Alistair Bone looks at the state of our fresh water.
The annual Freshwater Sciences Society meeting wrapped up in Dunedin last week. Its final report was as dire as many others through the years. An international expert presented "a grim picture". Speakers, all of them experts, talked of a "clear record of decline" with "land use intensification" as the prime culprit.
Lots of things make our water dirty, but dairy farming is the ringleader. The scientists said they know how to fix it. They even think they can do it without its hitting profits but, for various reasons, they're not sure it's going to happen.
Waikato University Professor David Hamilton is the society's president. He says the current situation took no one by surprise. The experts have forecast this type of thing for years.
"The science foreshadowed as long ago as 30 years that there would be problems with the Rotorua lakes. But there was a feeling that we'd be OK making some gradual changes. That was not the case." The 12 Rotorua lakes are stacked with nitrogen and phosphate, nutrients that feed algal blooms which kill or sicken most other things that live in them. A major source of the nitrogen and phosphates is agricultural run-offs. The cleanup will cost the public purse around $200 million. Hamilton says we can't keep ignoring the known effects and then getting people who weren't responsible for it to pay.

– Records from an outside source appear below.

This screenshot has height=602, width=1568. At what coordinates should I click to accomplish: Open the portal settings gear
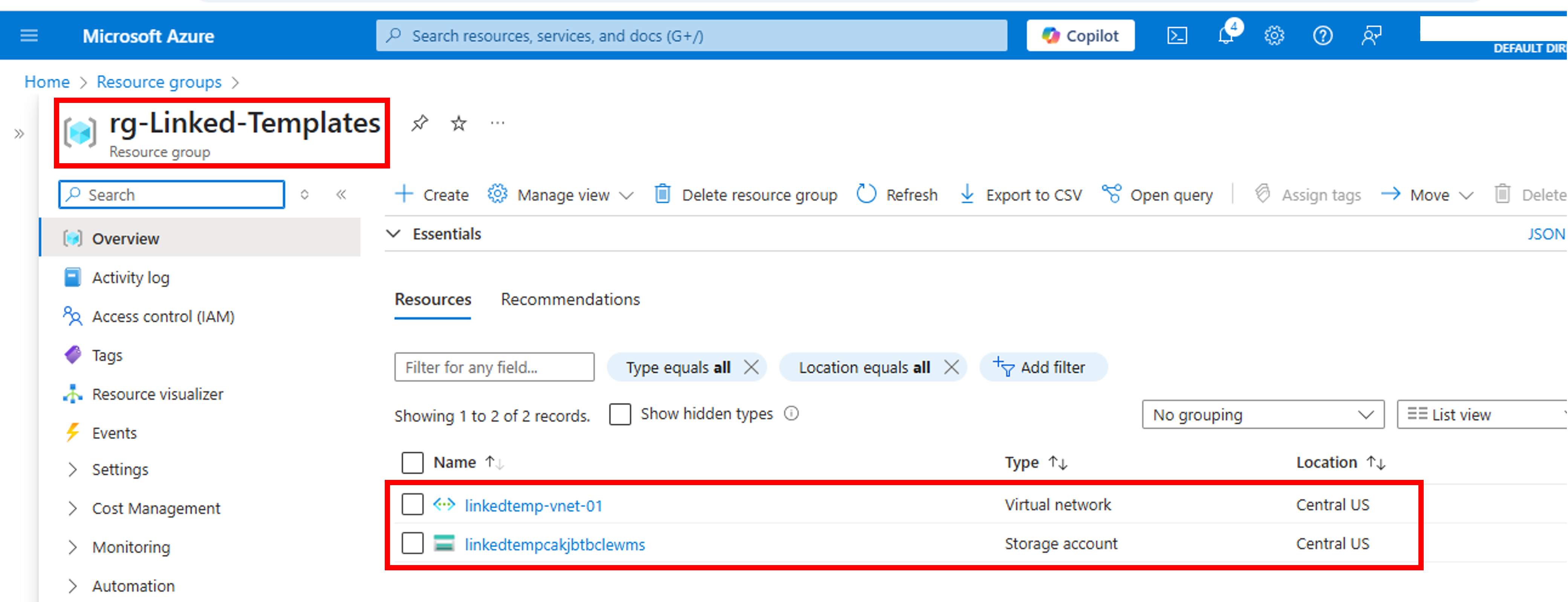coord(1273,35)
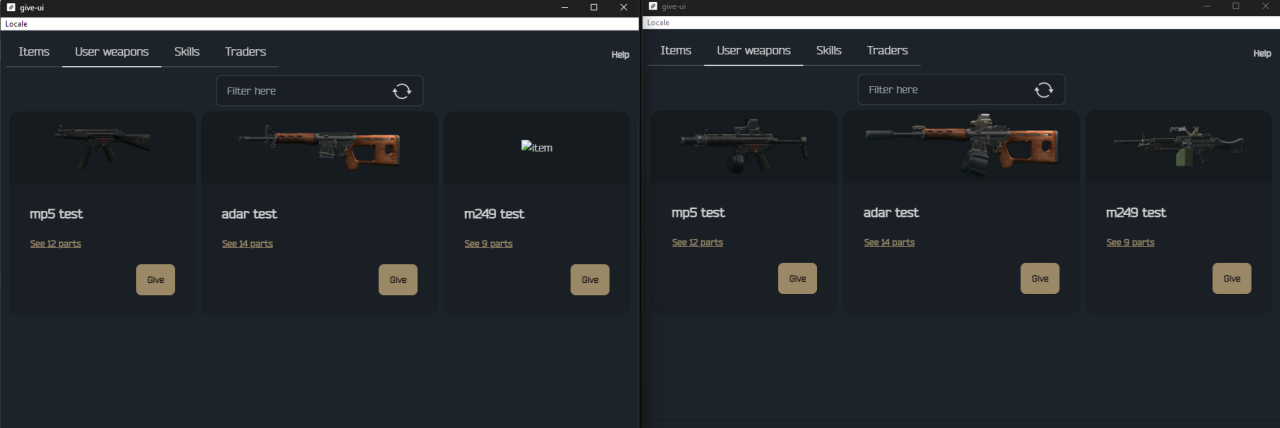Click refresh icon in right window filter

tap(1044, 90)
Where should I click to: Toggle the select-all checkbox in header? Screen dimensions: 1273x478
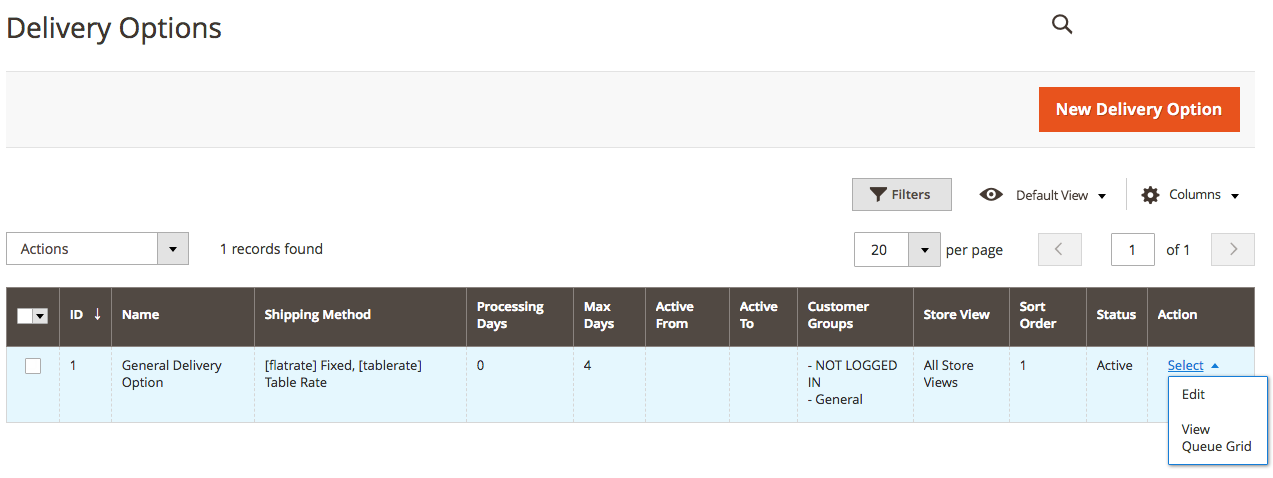click(x=25, y=315)
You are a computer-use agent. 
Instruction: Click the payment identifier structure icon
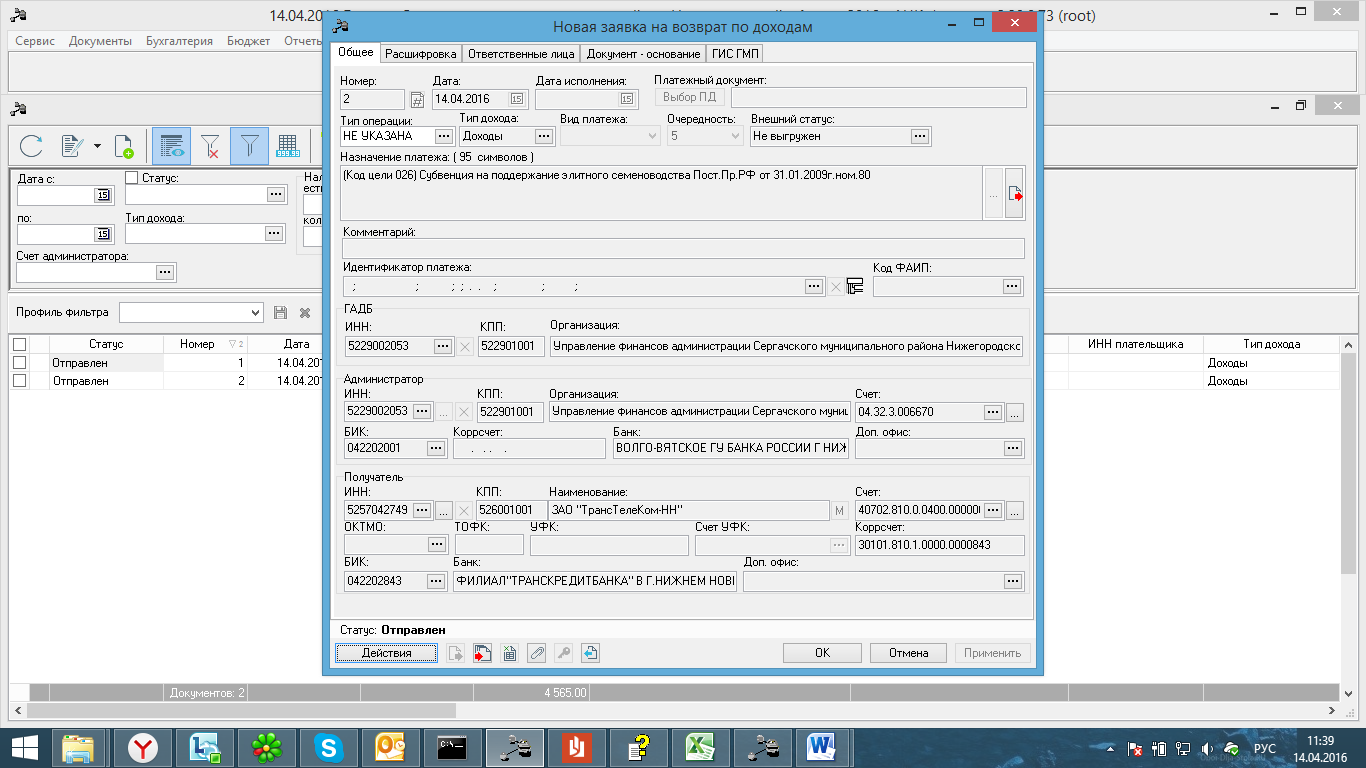pos(855,286)
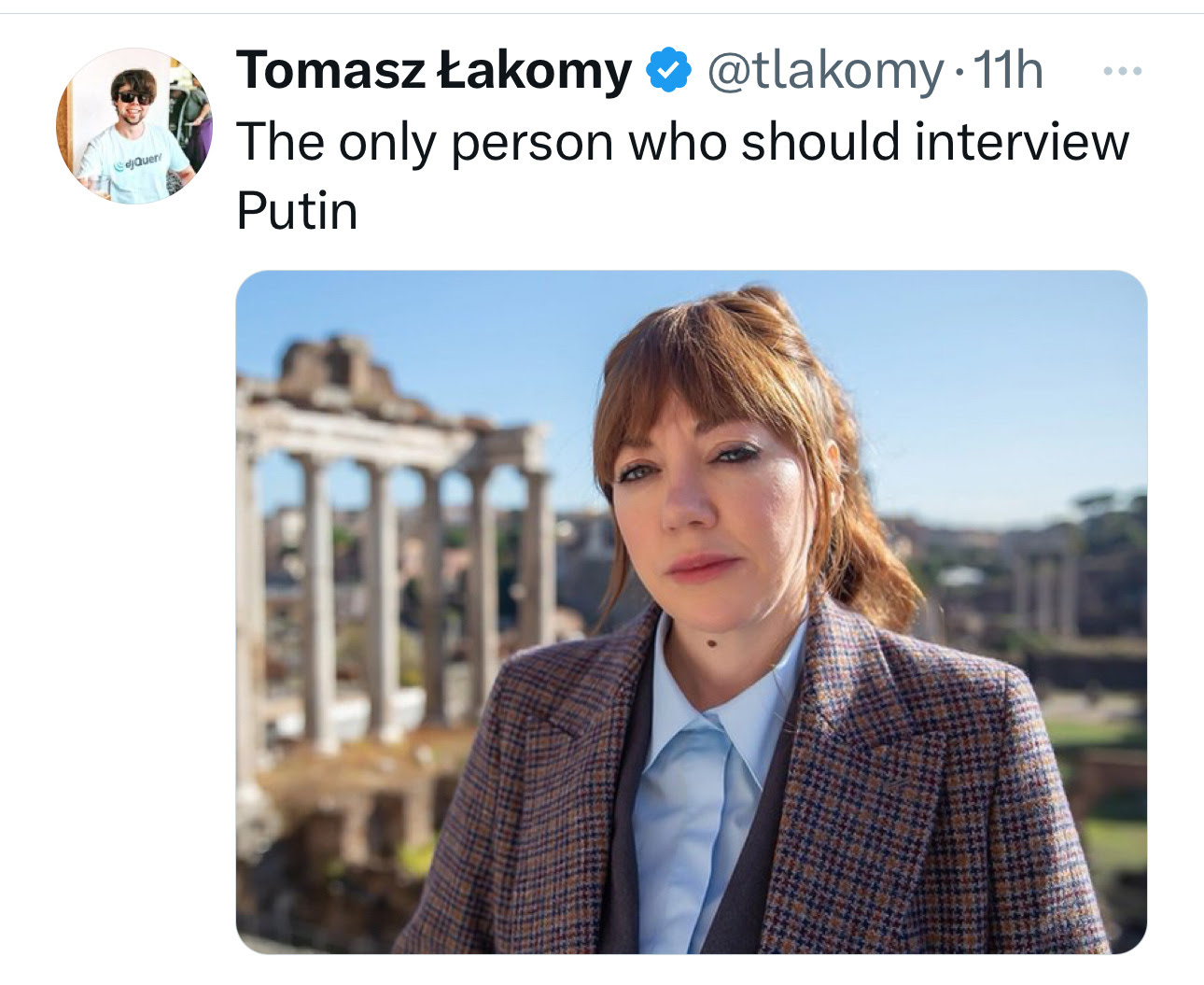Click the word 'interview' in the tweet text
The image size is (1204, 985).
point(1022,142)
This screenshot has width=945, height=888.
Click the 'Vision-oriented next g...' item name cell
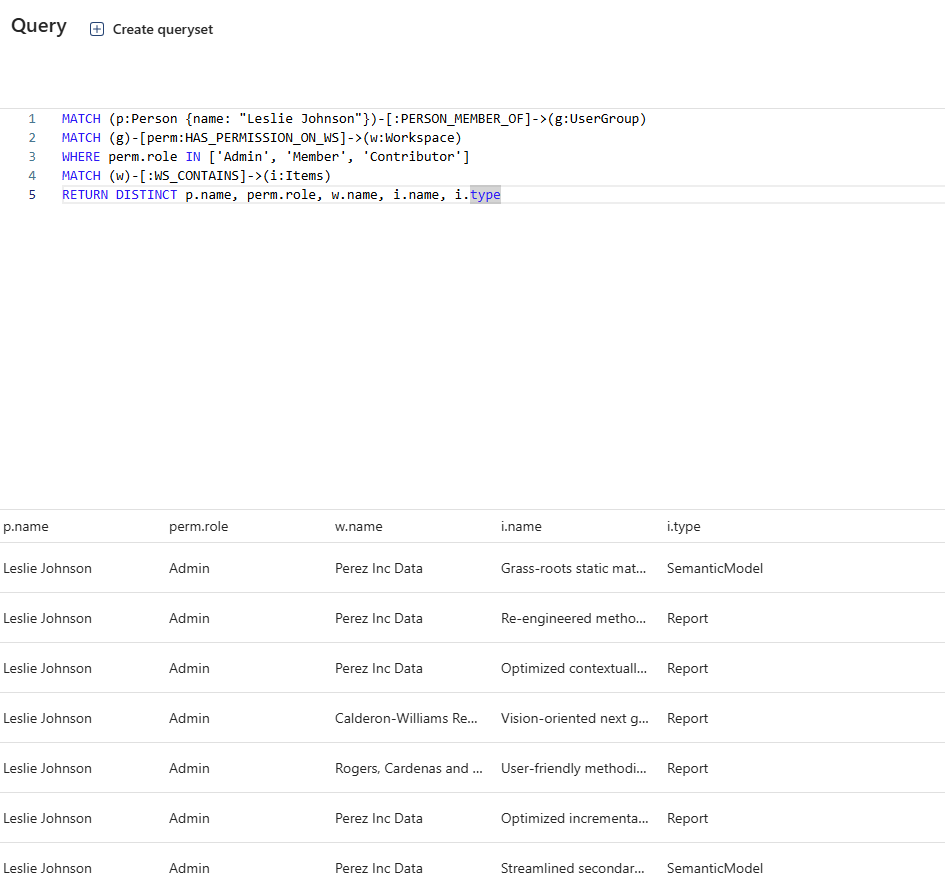coord(574,718)
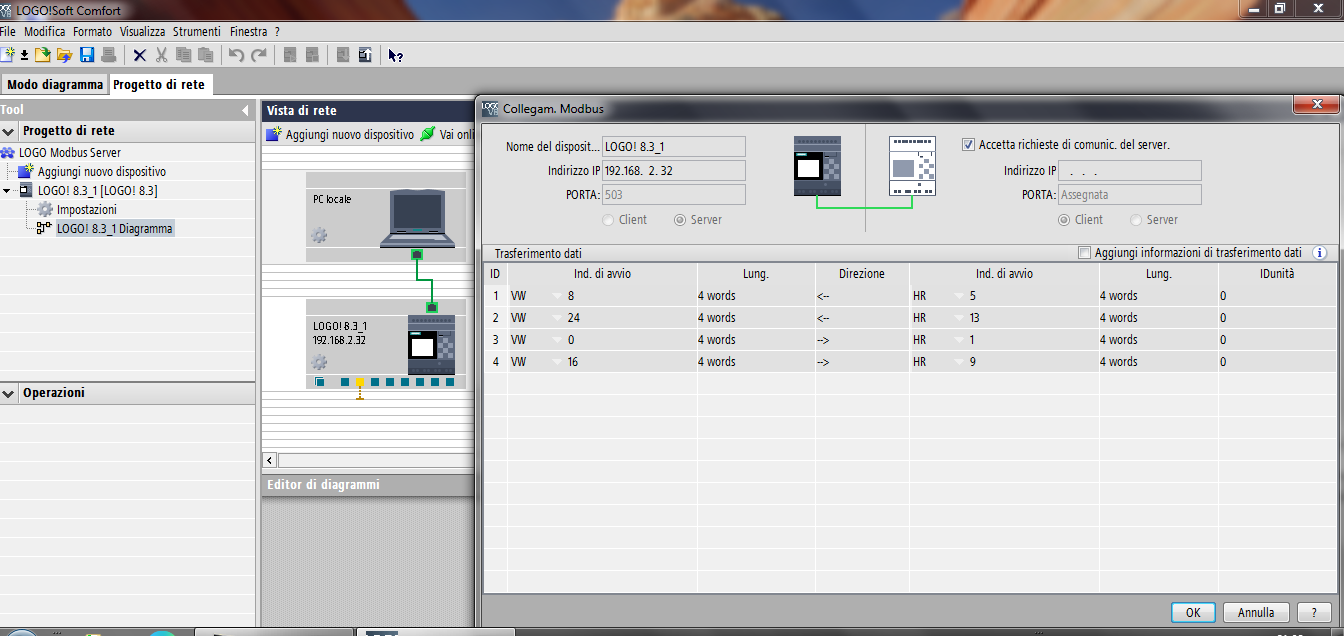
Task: Click the transfer data info icon
Action: click(x=1319, y=254)
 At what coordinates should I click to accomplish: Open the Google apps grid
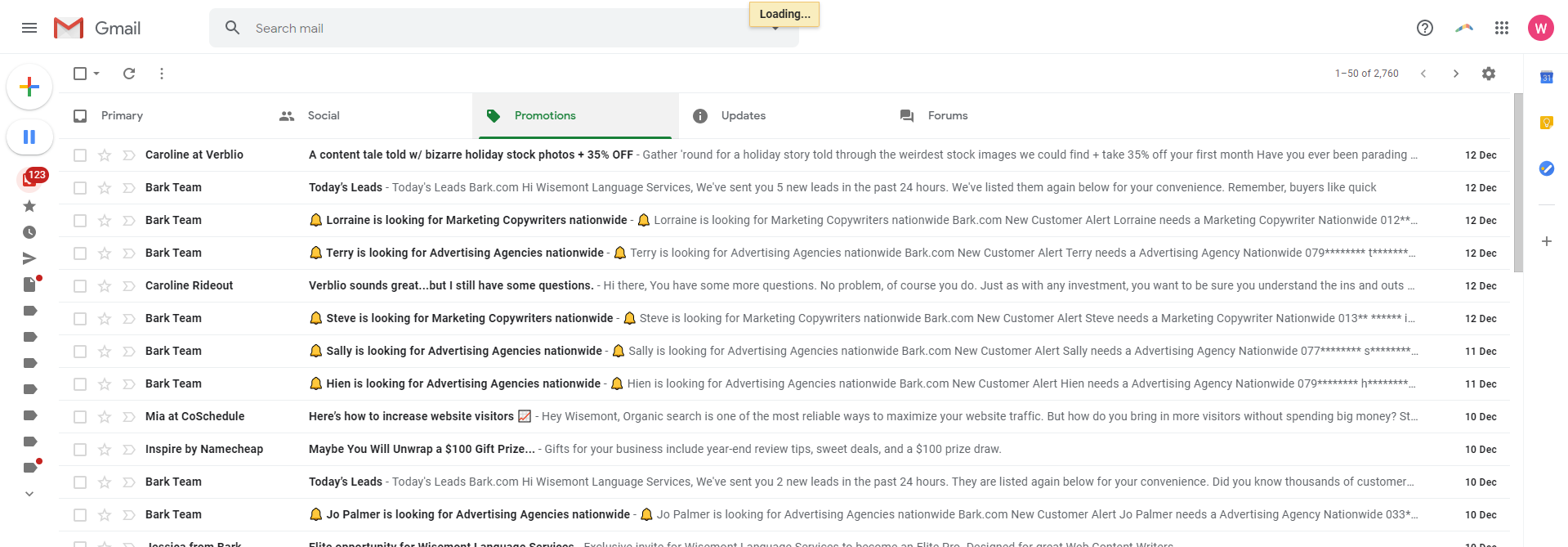1501,28
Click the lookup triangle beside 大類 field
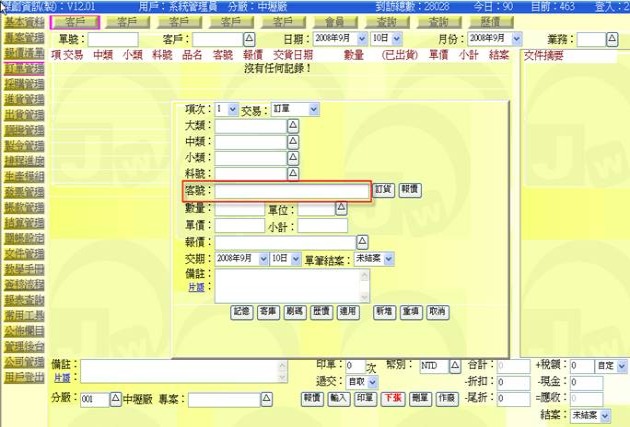The width and height of the screenshot is (630, 427). [x=293, y=125]
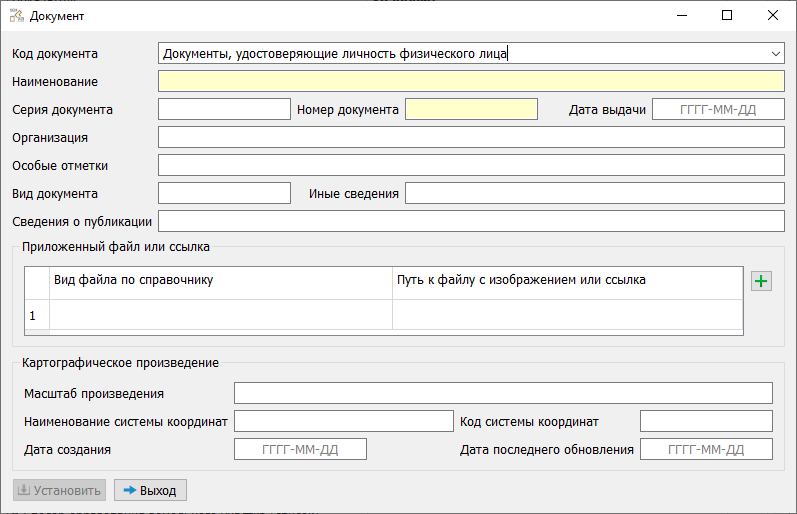The height and width of the screenshot is (514, 797).
Task: Click row 1 cell under Вид файла по справочнику
Action: [220, 315]
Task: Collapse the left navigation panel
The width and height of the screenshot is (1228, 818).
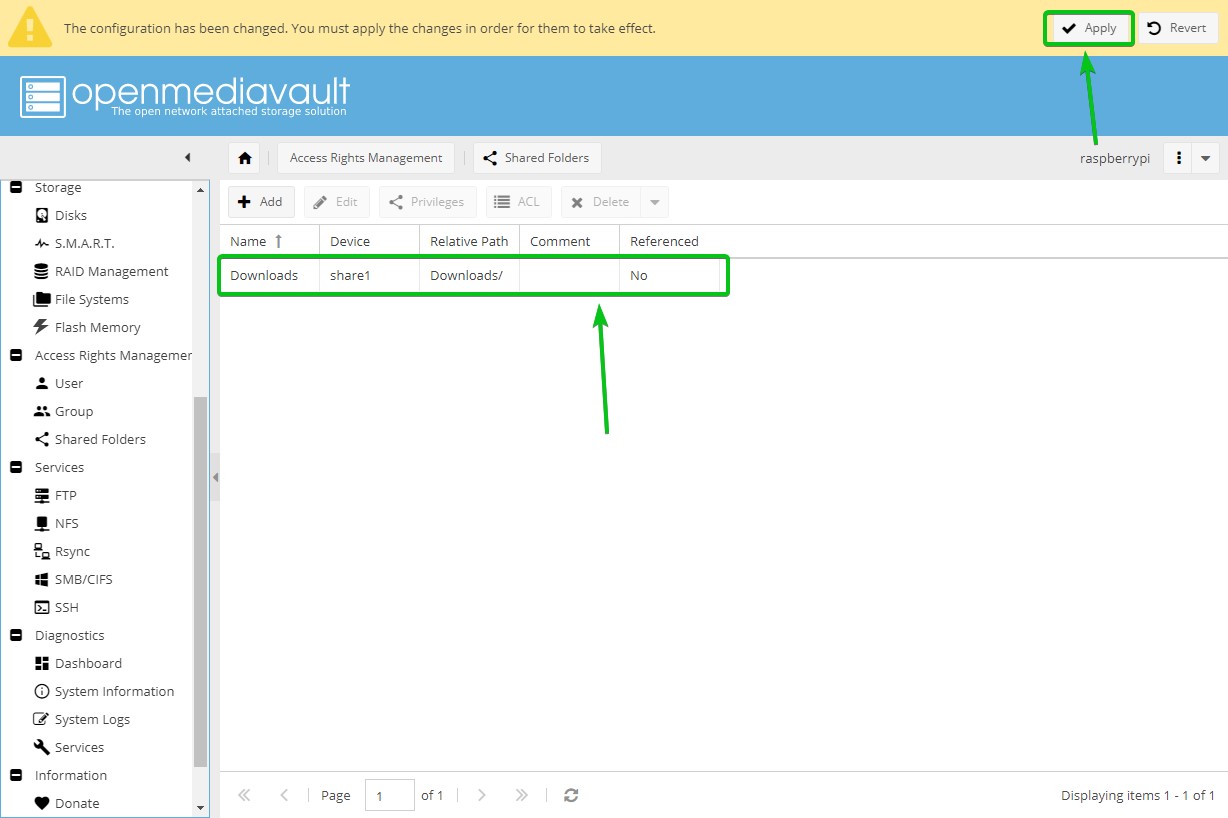Action: pos(187,158)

"We are already paying huge costs at the Rotorua lakes and the Waikato River and Lake Ellesmere. There has to be political will to drive through progressive changes over 30 to 40 years rather than all of a sudden having to make a major commercial investment to reverse some of the trends."
The Dairying and Clean Streams Accord ran from 2003 to 2012. It was supposed to stop the fouling of waterways by the dairy industry. The latest figures, from December 2011, show farmer compliance improving in some areas but getting worse in others. Countrywide, significant noncompliance with the accord targets dropped to 11 per cent from 16 per cent.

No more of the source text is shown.